Jakarta – Pengamat Intelijen dan Keamanan Stanislaus Riyanta memastikan kejadian teror wanita bercadar bersenjata yang menerobos Istana Negara tidak ada unsur rekayasa seperti yang dituduhkan oleh kelompok eks HTI.

“Saya yakin tidak ada rekayasa seperti yang dituduhkan.” tegas Stanislaus, hari ini (26/10/2022).

Seperti yang diberitakan sebelumnya, seorang perempuan yang diketahui bernama Siti Elina (24), warga Koja Jakarta Utara diketahui hendak menerobos Istana Presiden pada Selasa 25/10/2022. Perempuan tersebut diketahui membawa senjata api jenis FN, yang sempat ditodongkan ke Paspampres yang berjaga.

Kejadian tersebut memicu berbagai tanggapan dari publik, dan tidak sedikit publik yang menyebut bahwa aksi tersebut adalah lone wolf terror. Dalam terminologi terorisme, lone wolf terror adalah aksi teror yang dilakukan oleh seseorang (pelaku tunggal) tanpa bantuan orang lain termasuk dalam perencanaan maupun aksinya, meskipun dimungkinkan bahwa aksi tersebut diinspirasi oleh orang atau kelompok tertentu.

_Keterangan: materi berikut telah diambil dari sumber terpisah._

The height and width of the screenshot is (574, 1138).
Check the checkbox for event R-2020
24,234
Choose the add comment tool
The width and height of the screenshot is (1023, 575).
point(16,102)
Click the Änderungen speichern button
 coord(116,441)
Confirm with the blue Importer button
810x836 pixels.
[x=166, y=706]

“Melihat pelaku menggunakan senjata api sejenis FN, maka kecil kemungkinan bahwa pelaku adalah lone wolf. Sangat kecil kemungkinan pelaku mendapatkan senjata tersebut dengan usaha sendiri, artinya ada pihak lain yang menyediakan senjata untuk pelaku, sehingga istilah lone wolf tidak tepat disematkan dalam kejadian tersebut.” ungkap Stanislaus.

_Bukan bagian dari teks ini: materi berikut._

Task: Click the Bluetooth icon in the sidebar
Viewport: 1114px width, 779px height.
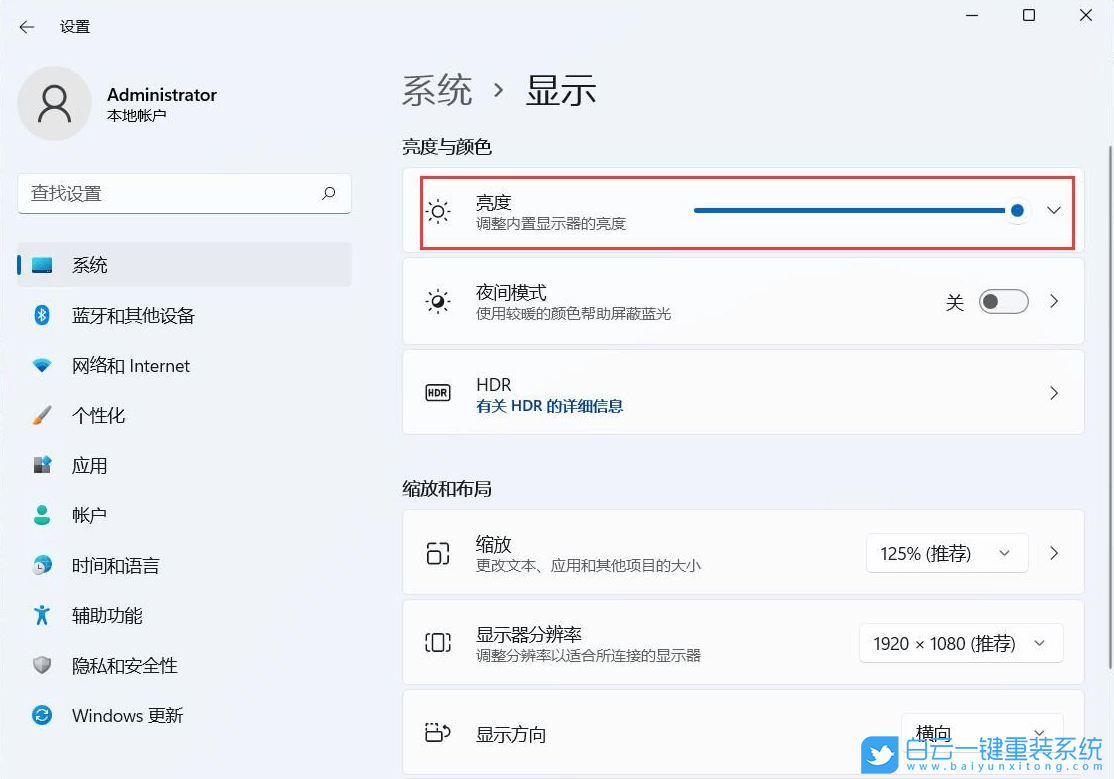Action: [x=41, y=315]

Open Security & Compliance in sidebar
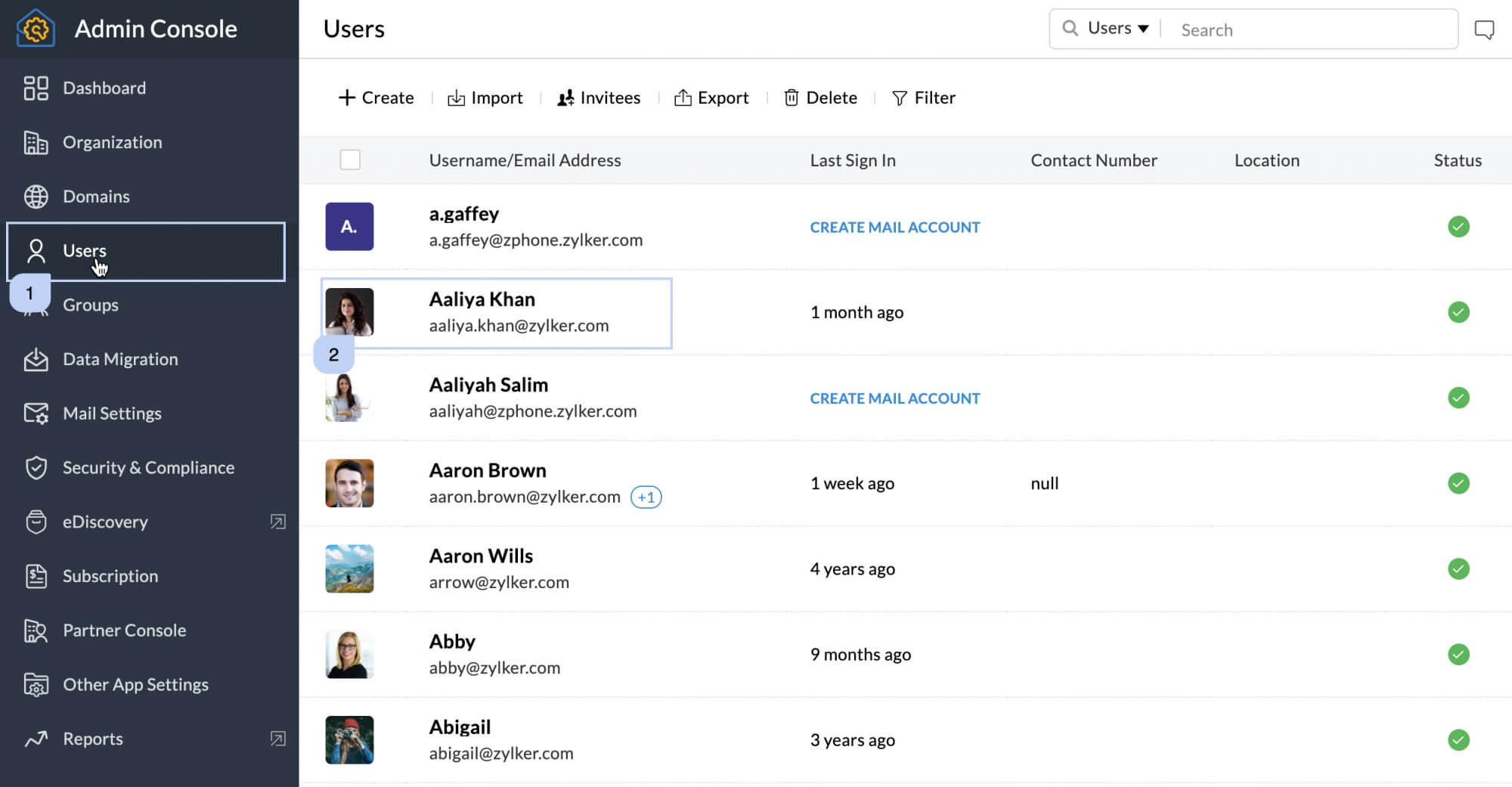coord(148,467)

Stanislaus juga meminta publik tak terburu-buru menilai kasus tersebut sebagai lone wolf terror. Hal ini akan menegasikan peran kelompok atau aktor tertentu yang kemungkinan menjadi penyedia senjata atau bahkan berperan sebagai pengendali dari pelaku tersebut.

“Sangat penting dalam penanggulangan terorisme untuk mengungkap jaringan sehingga bisa dilakukan pencegahan terhadap aksi berikutnya. Juga mencermati peran perempuan dalam aksi terror.” beber Stanislaus.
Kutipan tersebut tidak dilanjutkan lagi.